**Required action:**
Each record has to be repeated exactly as given.
─── Provided data
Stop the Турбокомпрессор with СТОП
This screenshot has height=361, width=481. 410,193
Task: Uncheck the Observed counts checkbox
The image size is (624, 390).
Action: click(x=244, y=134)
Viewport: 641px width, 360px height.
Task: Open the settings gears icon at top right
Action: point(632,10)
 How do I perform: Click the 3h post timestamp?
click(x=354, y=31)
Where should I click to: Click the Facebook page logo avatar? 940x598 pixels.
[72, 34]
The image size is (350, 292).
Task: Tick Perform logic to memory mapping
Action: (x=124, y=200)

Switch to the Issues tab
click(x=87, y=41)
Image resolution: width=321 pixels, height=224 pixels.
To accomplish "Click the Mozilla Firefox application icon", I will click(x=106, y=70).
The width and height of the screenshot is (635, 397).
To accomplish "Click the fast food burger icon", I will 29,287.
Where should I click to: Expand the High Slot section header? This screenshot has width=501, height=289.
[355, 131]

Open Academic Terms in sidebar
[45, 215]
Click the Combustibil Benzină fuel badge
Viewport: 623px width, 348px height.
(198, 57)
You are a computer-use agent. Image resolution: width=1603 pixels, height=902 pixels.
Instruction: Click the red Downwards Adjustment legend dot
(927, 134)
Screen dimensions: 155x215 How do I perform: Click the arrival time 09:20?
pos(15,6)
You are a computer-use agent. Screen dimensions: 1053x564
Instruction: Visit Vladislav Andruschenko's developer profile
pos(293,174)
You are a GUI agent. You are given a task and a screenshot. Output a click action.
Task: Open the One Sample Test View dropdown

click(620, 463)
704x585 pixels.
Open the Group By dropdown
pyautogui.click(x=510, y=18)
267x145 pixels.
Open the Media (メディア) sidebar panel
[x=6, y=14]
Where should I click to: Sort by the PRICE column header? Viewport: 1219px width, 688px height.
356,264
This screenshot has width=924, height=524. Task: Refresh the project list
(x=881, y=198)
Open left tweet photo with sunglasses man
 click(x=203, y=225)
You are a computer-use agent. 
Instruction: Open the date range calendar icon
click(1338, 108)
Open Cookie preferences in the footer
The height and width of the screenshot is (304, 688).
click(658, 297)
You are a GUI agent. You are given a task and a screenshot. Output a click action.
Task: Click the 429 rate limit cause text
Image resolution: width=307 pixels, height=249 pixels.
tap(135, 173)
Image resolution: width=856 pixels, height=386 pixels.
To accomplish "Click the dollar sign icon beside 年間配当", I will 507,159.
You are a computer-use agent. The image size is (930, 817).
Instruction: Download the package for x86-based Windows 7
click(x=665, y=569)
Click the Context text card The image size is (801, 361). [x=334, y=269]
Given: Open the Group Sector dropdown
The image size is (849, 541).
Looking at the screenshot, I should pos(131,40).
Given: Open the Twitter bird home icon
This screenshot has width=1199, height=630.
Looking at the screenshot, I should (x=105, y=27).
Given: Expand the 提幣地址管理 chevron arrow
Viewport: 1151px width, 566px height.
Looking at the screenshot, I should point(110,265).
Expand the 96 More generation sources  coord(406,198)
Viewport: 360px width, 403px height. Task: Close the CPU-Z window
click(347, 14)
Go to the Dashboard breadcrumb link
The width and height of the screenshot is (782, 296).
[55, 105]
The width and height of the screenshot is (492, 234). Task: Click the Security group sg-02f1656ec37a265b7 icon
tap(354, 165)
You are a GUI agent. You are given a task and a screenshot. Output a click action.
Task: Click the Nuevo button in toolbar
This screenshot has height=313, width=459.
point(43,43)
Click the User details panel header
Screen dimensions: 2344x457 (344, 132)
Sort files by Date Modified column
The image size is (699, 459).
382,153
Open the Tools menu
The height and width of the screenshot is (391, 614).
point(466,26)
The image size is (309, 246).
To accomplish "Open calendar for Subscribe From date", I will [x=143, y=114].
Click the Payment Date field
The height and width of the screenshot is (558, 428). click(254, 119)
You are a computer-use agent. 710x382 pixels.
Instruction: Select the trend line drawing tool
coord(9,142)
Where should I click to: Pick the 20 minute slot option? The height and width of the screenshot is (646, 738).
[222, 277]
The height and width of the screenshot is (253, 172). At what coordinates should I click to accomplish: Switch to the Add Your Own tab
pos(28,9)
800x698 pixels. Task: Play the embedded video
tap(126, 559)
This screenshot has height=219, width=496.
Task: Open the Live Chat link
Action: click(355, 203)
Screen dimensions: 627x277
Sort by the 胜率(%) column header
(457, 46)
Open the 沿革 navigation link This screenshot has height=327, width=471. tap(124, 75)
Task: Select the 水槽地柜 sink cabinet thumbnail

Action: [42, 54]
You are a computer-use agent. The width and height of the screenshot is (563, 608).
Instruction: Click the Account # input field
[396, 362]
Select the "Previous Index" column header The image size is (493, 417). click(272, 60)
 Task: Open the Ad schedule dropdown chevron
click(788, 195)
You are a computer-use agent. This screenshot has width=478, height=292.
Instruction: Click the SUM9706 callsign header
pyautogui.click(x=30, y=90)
──────
**Result:**
Stop the Турбокомпрессор with СТОП
This screenshot has height=361, width=481. 410,193
Task: Uncheck the Observed counts checkbox
The image size is (624, 390).
Action: click(x=244, y=134)
Viewport: 641px width, 360px height.
Task: Open the settings gears icon at top right
Action: point(632,10)
 How do I perform: Click the 3h post timestamp?
click(x=354, y=31)
Where should I click to: Click the Facebook page logo avatar? 940x598 pixels.
[72, 34]
The image size is (350, 292).
Task: Tick Perform logic to memory mapping
Action: (x=124, y=200)

Switch to the Issues tab
click(x=87, y=41)
Image resolution: width=321 pixels, height=224 pixels.
To accomplish "Click the Mozilla Firefox application icon", I will click(x=106, y=70).
The width and height of the screenshot is (635, 397).
To accomplish "Click the fast food burger icon", I will 29,287.
Where should I click to: Expand the High Slot section header? This screenshot has width=501, height=289.
[355, 131]

Open Academic Terms in sidebar
[45, 215]
Click the Combustibil Benzină fuel badge
Viewport: 623px width, 348px height.
(198, 57)
You are a computer-use agent. Image resolution: width=1603 pixels, height=902 pixels.
Instruction: Click the red Downwards Adjustment legend dot
(927, 134)
Screen dimensions: 155x215 How do I perform: Click the arrival time 09:20?
pos(15,6)
You are a computer-use agent. Screen dimensions: 1053x564
Instruction: Visit Vladislav Andruschenko's developer profile
pos(293,174)
You are a GUI agent. You are given a task and a screenshot. Output a click action.
Task: Open the One Sample Test View dropdown

click(620, 463)
704x585 pixels.
Open the Group By dropdown
pyautogui.click(x=510, y=18)
267x145 pixels.
Open the Media (メディア) sidebar panel
[x=6, y=14]
Where should I click to: Sort by the PRICE column header? Viewport: 1219px width, 688px height.
356,264
This screenshot has width=924, height=524. Task: Refresh the project list
(x=881, y=198)
Open left tweet photo with sunglasses man
 click(x=203, y=225)
You are a computer-use agent. 
Instruction: Open the date range calendar icon
click(1338, 108)
Open Cookie preferences in the footer
The height and width of the screenshot is (304, 688).
click(658, 297)
You are a GUI agent. You are given a task and a screenshot. Output a click action.
Task: Click the 429 rate limit cause text
Image resolution: width=307 pixels, height=249 pixels.
tap(135, 173)
Image resolution: width=856 pixels, height=386 pixels.
To accomplish "Click the dollar sign icon beside 年間配当", I will 507,159.
You are a computer-use agent. The image size is (930, 817).
Instruction: Download the package for x86-based Windows 7
click(x=665, y=569)
Click the Context text card The image size is (801, 361). [x=334, y=269]
Given: Open the Group Sector dropdown
The image size is (849, 541).
Looking at the screenshot, I should pos(131,40).
Given: Open the Twitter bird home icon
This screenshot has width=1199, height=630.
Looking at the screenshot, I should (x=105, y=27).
Given: Expand the 提幣地址管理 chevron arrow
Viewport: 1151px width, 566px height.
Looking at the screenshot, I should point(110,265).
Expand the 96 More generation sources  coord(406,198)
Viewport: 360px width, 403px height. Task: Close the CPU-Z window
click(347, 14)
Go to the Dashboard breadcrumb link
The width and height of the screenshot is (782, 296).
[55, 105]
The width and height of the screenshot is (492, 234). Task: Click the Security group sg-02f1656ec37a265b7 icon
tap(354, 165)
You are a GUI agent. You are given a task and a screenshot. Output a click action.
Task: Click the Nuevo button in toolbar
This screenshot has height=313, width=459.
point(43,43)
Click the User details panel header
Screen dimensions: 2344x457 (344, 132)
Sort files by Date Modified column
The image size is (699, 459).
382,153
Open the Tools menu
The height and width of the screenshot is (391, 614).
point(466,26)
The image size is (309, 246).
To accomplish "Open calendar for Subscribe From date", I will [x=143, y=114].
Click the Payment Date field
The height and width of the screenshot is (558, 428). click(254, 119)
You are a computer-use agent. 710x382 pixels.
Instruction: Select the trend line drawing tool
coord(9,142)
Where should I click to: Pick the 20 minute slot option? The height and width of the screenshot is (646, 738).
[222, 277]
The height and width of the screenshot is (253, 172). At what coordinates should I click to accomplish: Switch to the Add Your Own tab
pos(28,9)
800x698 pixels. Task: Play the embedded video
tap(126, 559)
This screenshot has height=219, width=496.
Task: Open the Live Chat link
Action: click(355, 203)
Screen dimensions: 627x277
Sort by the 胜率(%) column header
(457, 46)
Open the 沿革 navigation link This screenshot has height=327, width=471. tap(124, 75)
Task: Select the 水槽地柜 sink cabinet thumbnail

Action: [42, 54]
You are a computer-use agent. The width and height of the screenshot is (563, 608).
Instruction: Click the Account # input field
[396, 362]
Select the "Previous Index" column header The image size is (493, 417). click(272, 60)
 Task: Open the Ad schedule dropdown chevron
click(788, 195)
You are a computer-use agent. This screenshot has width=478, height=292.
Instruction: Click the SUM9706 callsign header
pyautogui.click(x=30, y=90)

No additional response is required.